A week later you're in the doctor's office. Those kicks are now nasty bruises and a kidney infection. All your stepfather has to say is, "You should have gotten out of the way."

You're twelve years old. You come home from school with a math test in your backpack. It was on trigonometric ratios, which you don't quite get yet. You did all the studying you could for the week before the test, and you believe it paid off. The pen at the top of the paper reads "81% B- Good job!" because your teacher knows how much you totally don't understand most of the material that was on the test. Neither of you are worried because you both know that with some more guided repetitions you'll have your "aha!" moment and you'll never forget how to do it. You show your mom and she, too, is proud. Proud enough to hang it on the fridge. You go about your chores, and then get to work on homework. 
Your stepfather comes home from work and goes into the office. On the way, he passes the refrigerator, and sees the test. You hear him call your name in what seems to be a calm tone as he takes the test off the fridge. He walks outside, and you follow. 

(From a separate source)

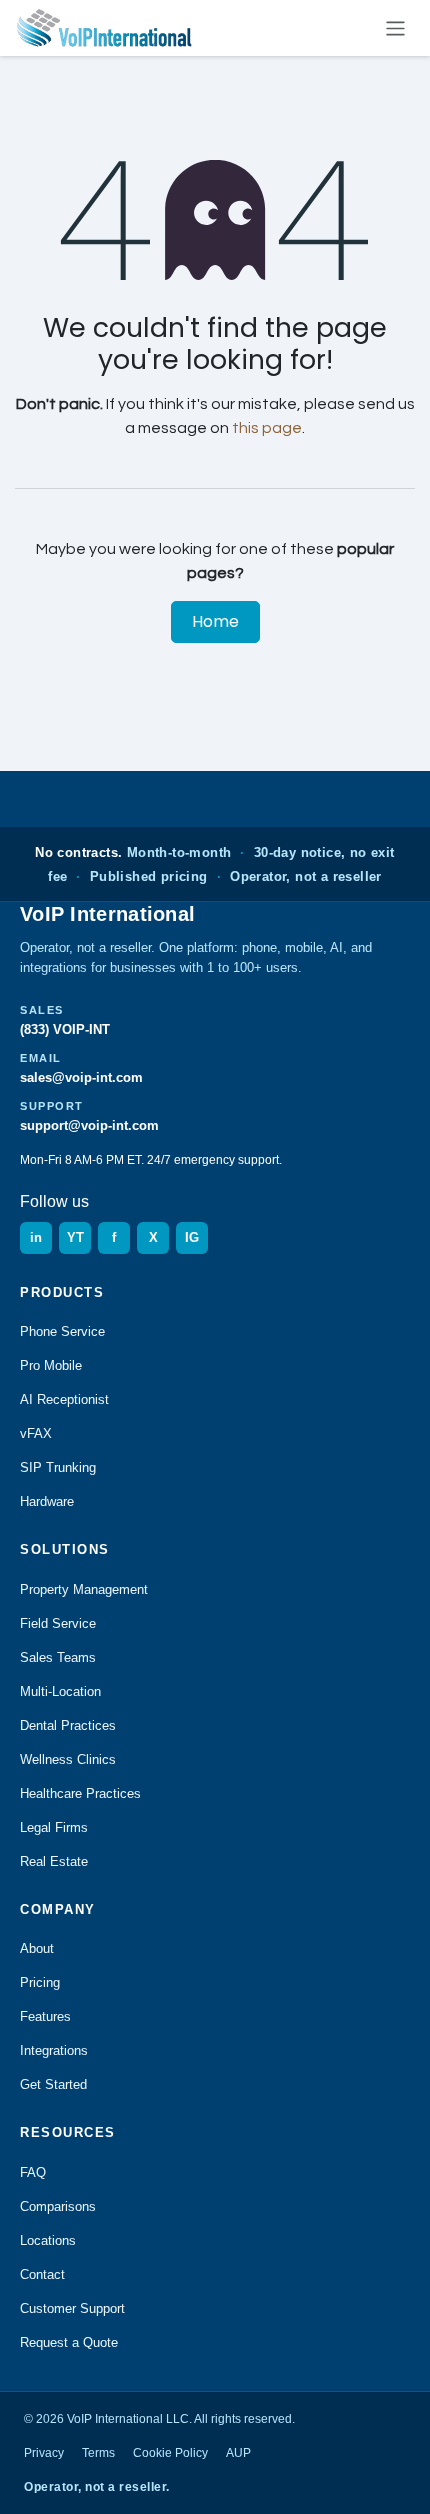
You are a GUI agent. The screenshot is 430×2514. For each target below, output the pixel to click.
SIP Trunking (58, 1467)
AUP (238, 2453)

"You want to get into the Cambridge Program, right?" he says, referring to the accelerated program at one of the local high schools. You nod, somewhat knowing where he's going with this and silently praying that you're wrong. "Do you think this kind of grade is going to cut it?"

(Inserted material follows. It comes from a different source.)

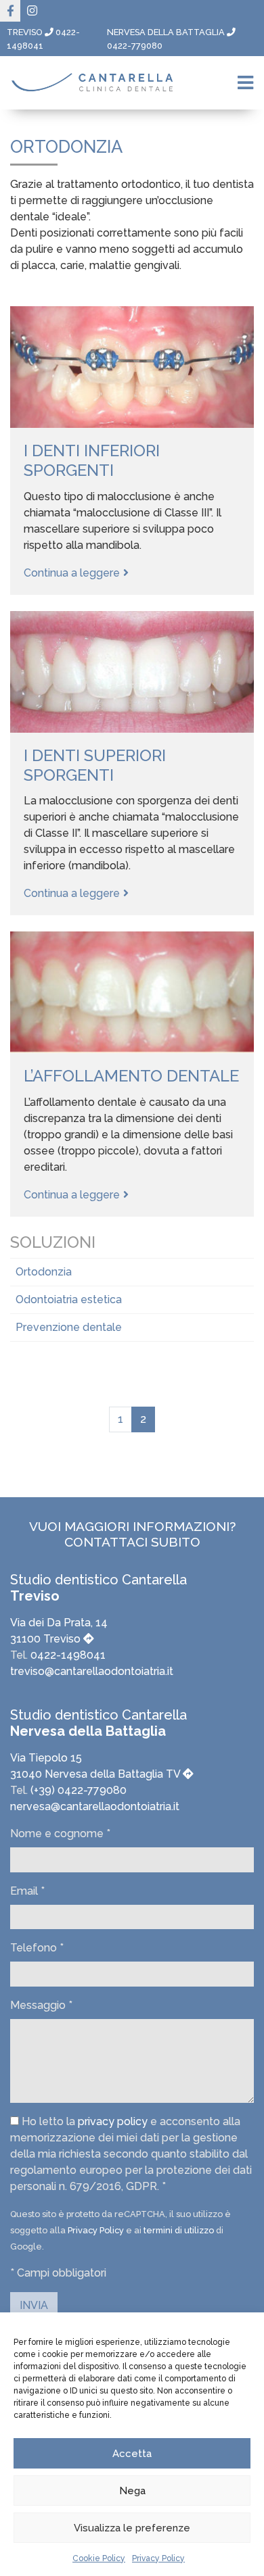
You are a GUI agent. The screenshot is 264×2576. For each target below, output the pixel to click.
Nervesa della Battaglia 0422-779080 (167, 38)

"It's a B," you say, trying to keep the defensiveness out of your tone, because you know he'll pounce on it. 
"B minus. That's not a B. You passed this by the skin of your teeth."
"Anything higher than an F is considered passing."
"Not by my standards, and not by Cambridge's. They don't want B minus students, they want A plus students. They're never going to accept you with grades like these. You'll end up going to Glasgow instead. You pull grades like these in their advanced programs and you're going to drop to the bottom of the barrel so fast you won't know what hit you. You'll be in classes with people who don't know two plus two is four. And then you'll never get into college. Is that what you want?"
You say no, but he doesn't listen. He continues to paint you a horrible future while you silently listen. He berates you for not coming to him for help while you wordless recall going to him and being called an idiot. Eventually he has you in tears of more frustration than sadness, and that's when he finally stops. 
"You know I'll still love you, even if you do become a homeless idiot, right?" he asks, as if that makes things better. You nod and follow him inside. 

You're fifteen years old. Your math teacher has pulled you out of class the day after a parent-teacher conference, and she asks the question that you've been waiting for an adult to ask for you the past nine years. "Is he abusing you?" Your eyes flood with tears as you nod yes.